Hyphal growth is strongly associated with virulence in the human fungal pathogen Candida albicans . While hyphal transcriptional networks have been the subject of intense study, relatively little is known about post-transcriptional regulation. Previous work reported that P Body (PB) factors Dhh1 and Edc3 were required for virulence and filamentation, suggesting an essential role for post-transcriptional regulation of these processes. However, the molecular roles of these factors have not been determined. To further study the function of PB factors in filamentation, we generated homozygous deletions of DHH1 and EDC3 in the prototrophic strain SC5314 using CRISPR-Cas9. Homozygous dhh1 deletion strongly impaired growth and altered filamentation, in addition to exhibiting unusual colony morphology in response to heat stress.

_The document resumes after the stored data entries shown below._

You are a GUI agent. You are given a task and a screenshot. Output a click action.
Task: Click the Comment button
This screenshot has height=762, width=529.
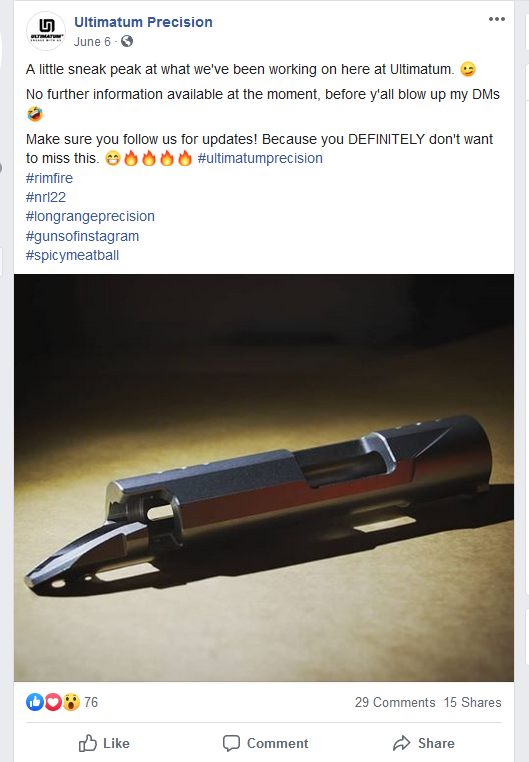pos(265,743)

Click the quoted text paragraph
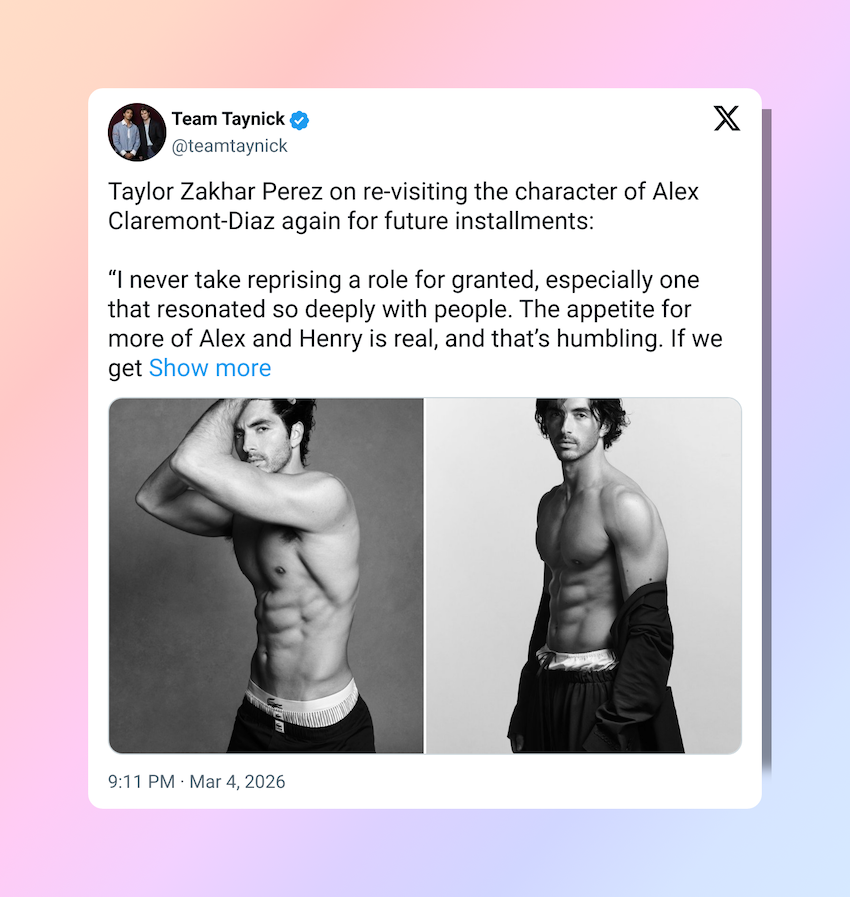pos(415,324)
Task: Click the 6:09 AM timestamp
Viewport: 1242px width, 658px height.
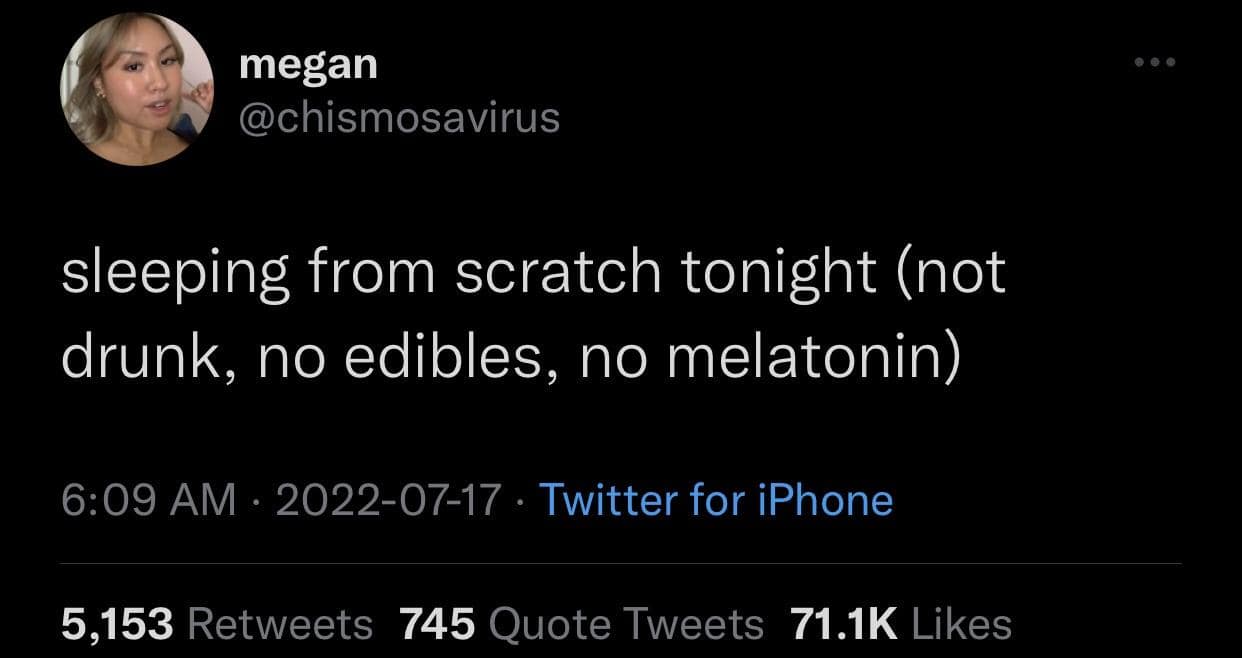Action: click(x=149, y=499)
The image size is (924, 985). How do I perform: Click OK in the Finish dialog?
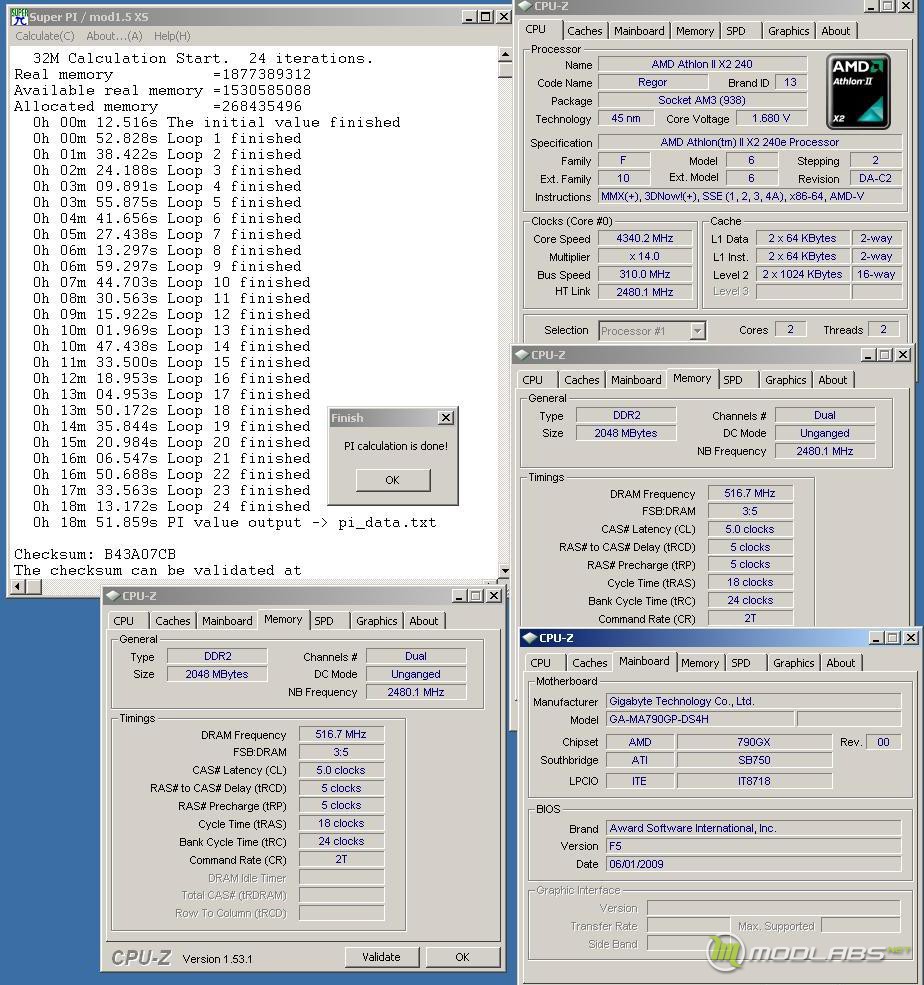(392, 480)
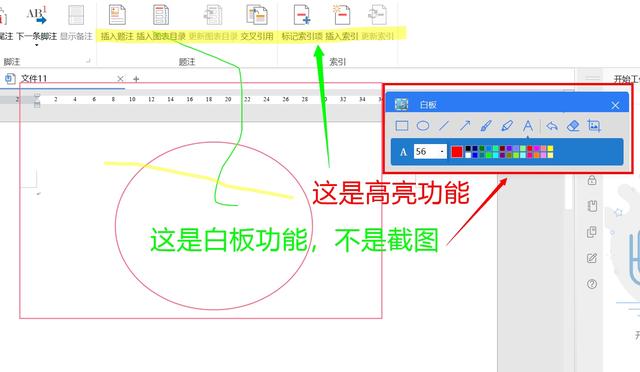Activate the highlighter marker tool
The width and height of the screenshot is (640, 372).
(x=507, y=126)
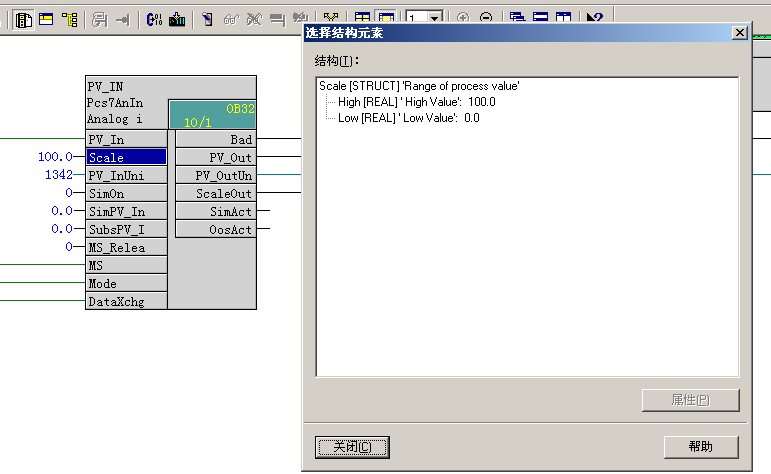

Using RNA-seq, we found DHH1 deletion disrupts the regulation of thousands of genes under both yeast and hyphal growth conditions. This included upregulation of many stress response genes in the absence of stress, similar to deletion of the S. cerevisiae DHH1 homolog. In contrast, we found EDC3 was not required for heat tolerance or filamentation. These results support a model in which DHH1 , but not EDC3 , represses hyphal stress response transcripts in yeast and remodels the transcriptome during filamentation. Our paper supports distinct requirements for specific mRNA decay factors, bolstering evidence for post-transcriptional regulation of filamentation in C. albicans .

Author summary

In the dimorphic fungal pathogen C. albicans , the hyphal phenotype corresponds with pathogenicity. While transcriptional control of hyphal growth has been extensively studied, comparatively little is known about post-transcriptional regulation of this significant morphological shift. PB factors are associated with mRNA decay and translational repression. Here we investigate the roles of two PB factors in growth, filamentation, and gene expression. Although deletion of PB factor EDC3 did not impact growth or filamentation, dhh1Δ/Δ had greatly impaired growth and heat tolerance as well as unusual hyphal phenotypes. Additionally, we found that the transcriptomes of dhh1Δ/Δ yeast and hyphae were highly dysregulated. The extensive transcriptomic impacts of the absence of Dhh1 correlated with our phenotypic findings. Stress-associated genes were induced under non-stress conditions and the filamentation response was blunted under physiologically relevant in vitro conditions. We demonstrate that mRNA decay factors play distinct roles in regulating C. albicans morphology and that Dhh1 contributes to environmentally appropriate expression of the stress response and hyphal growth.